Angela Davis says today's prisons frighten her. "I'm really scared," she said, "because it seems as if most people in this country are unwilling to think critically about what is happening to the penal system."

Historically, the prison system was not always used as a way to address crime, said Davis, who spoke October 16 at von der Mehden Recital Hall. "When the penitentiary came into being in the beginning of the 19th century it was seen as a response to the brutality of corporal punishment," she said.

Davis, one of the most famous radicals of the 1960s and 1970s, knows the prison system from the inside. Beginning in 1970, she spent 18 months in prison, mostly in solitary confinement, on charges of murder, kidnapping and conspiracy.

Prison, Davis said, mostly teaches prisoners how to be better criminals. "We had lots of time on our hands," she said. "One of the things that the women used to do is teach each other the 'skills' that they came into the prison with. That's what happens there."

Davis, now a professor in the history of consciousness department at the University of California, Santa Cruz, said that too often prisoners are treated inhumanely.

"The public is apparently calling out for punishment and retribution," she said. "Now is a time to begin to think beyond the prison, and think of other alternatives, particularly when we consider the extent to which the prison-industrial complex or the punishment industry is thoroughly infused with racism."

In 1997, there are 1.8 million people in state and federal prisons and county jails.
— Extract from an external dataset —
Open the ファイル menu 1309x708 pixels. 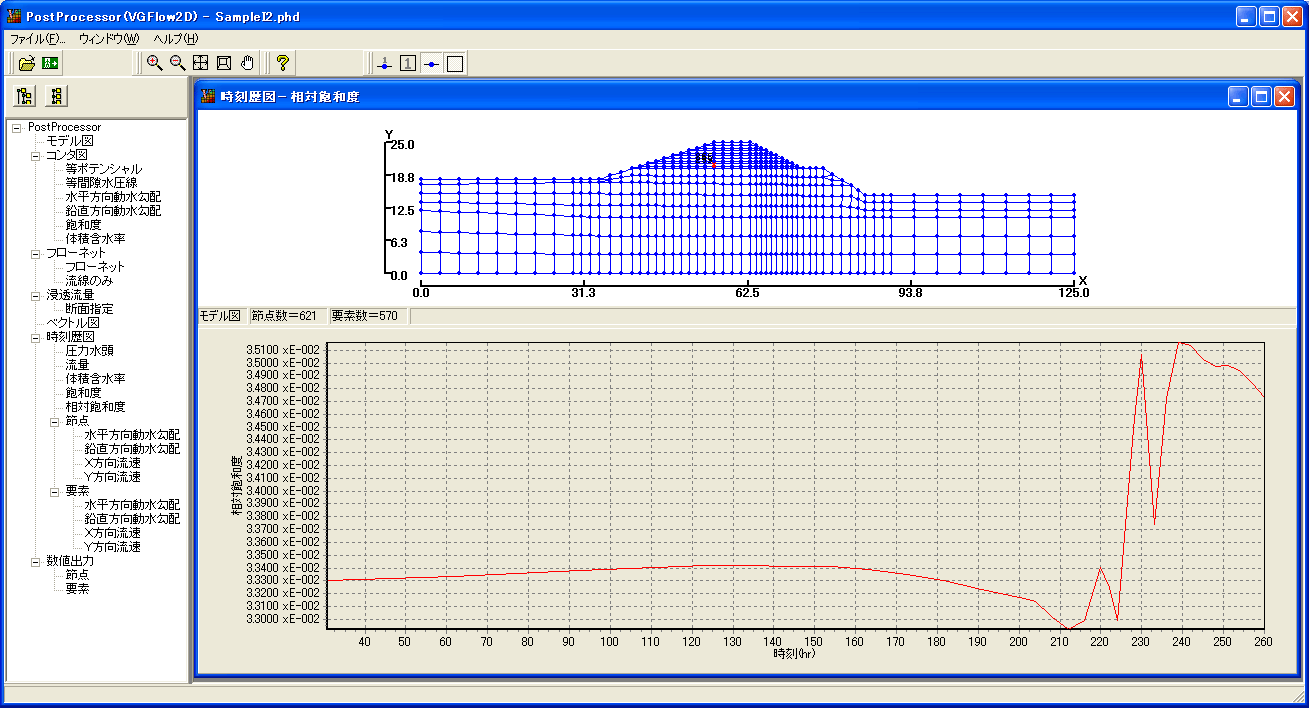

More than half of them are black, Davis said. Almost one-third of young black men aged 20 to 29 are incarcerated or under surveillance by the criminal justice system.

Davis did not suggest that a lot of people of color in prison have not committed a crime. But there are studies, she said, that show that almost everyone has committed a crime at one time or another. "So we have to ask the question, 'What determines who gets marked as criminal?'" Davis said.
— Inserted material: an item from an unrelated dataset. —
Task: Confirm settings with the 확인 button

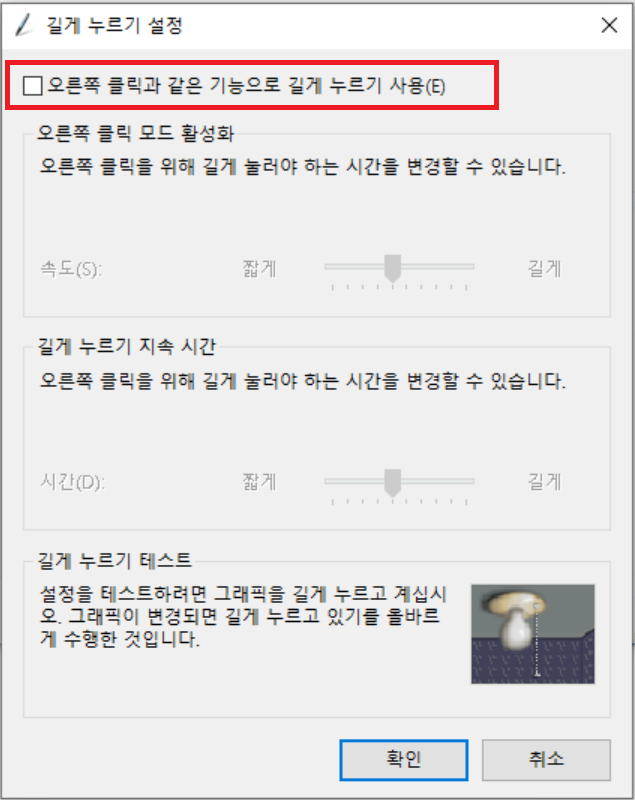Action: (x=404, y=760)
"This process of criminalization, particularly of young black and Latino men, is something that has become ... a part of the collective psyche of this country," she said. "People - and this is black people included - when they see young black men on the street somewhere, they get scared."

When discussing "the war against crime," no one talks about white-collar crime, corporate crime or government or police crime, Davis said. "The war against crime" is a specific kind of battle that is associated with people of color, she maintained.
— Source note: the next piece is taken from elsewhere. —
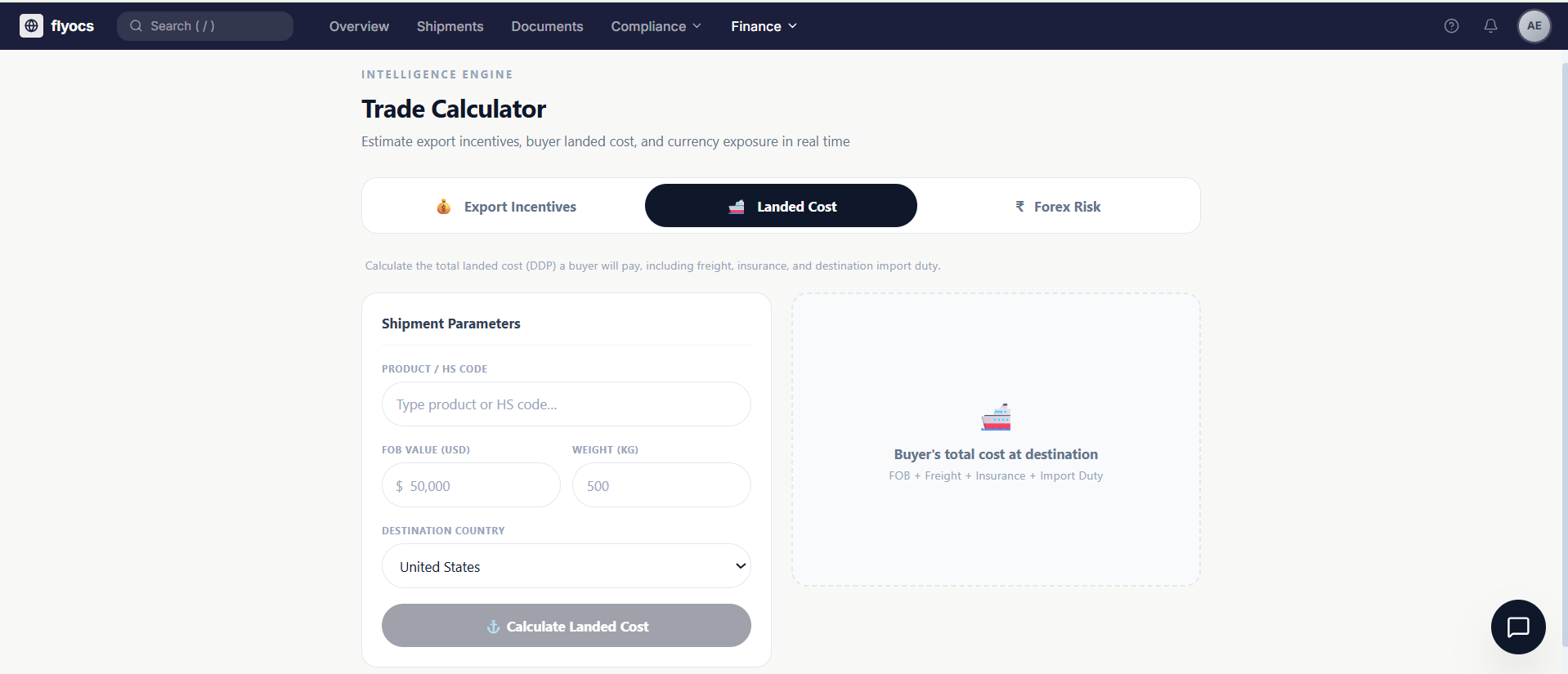Viewport: 1568px width, 674px height.
Task: Open the chat bubble widget
Action: click(x=1517, y=627)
The United States and other industrialized countries are experiencing what some people call an imprisonment binge, Davis adds. Between 1980 and 1995, the federal and state prison population increased by 235 percent.

The prison-industrial complex is similar to the military-industrial complex, she said.

"Corporations have begun to see the war against crime as profitable in the same way that the war in Vietnam was profitable," Davis said. "Private corporations have even less of a stake in treating people humanely particularly if they see prisoners as commodities and a source of profit."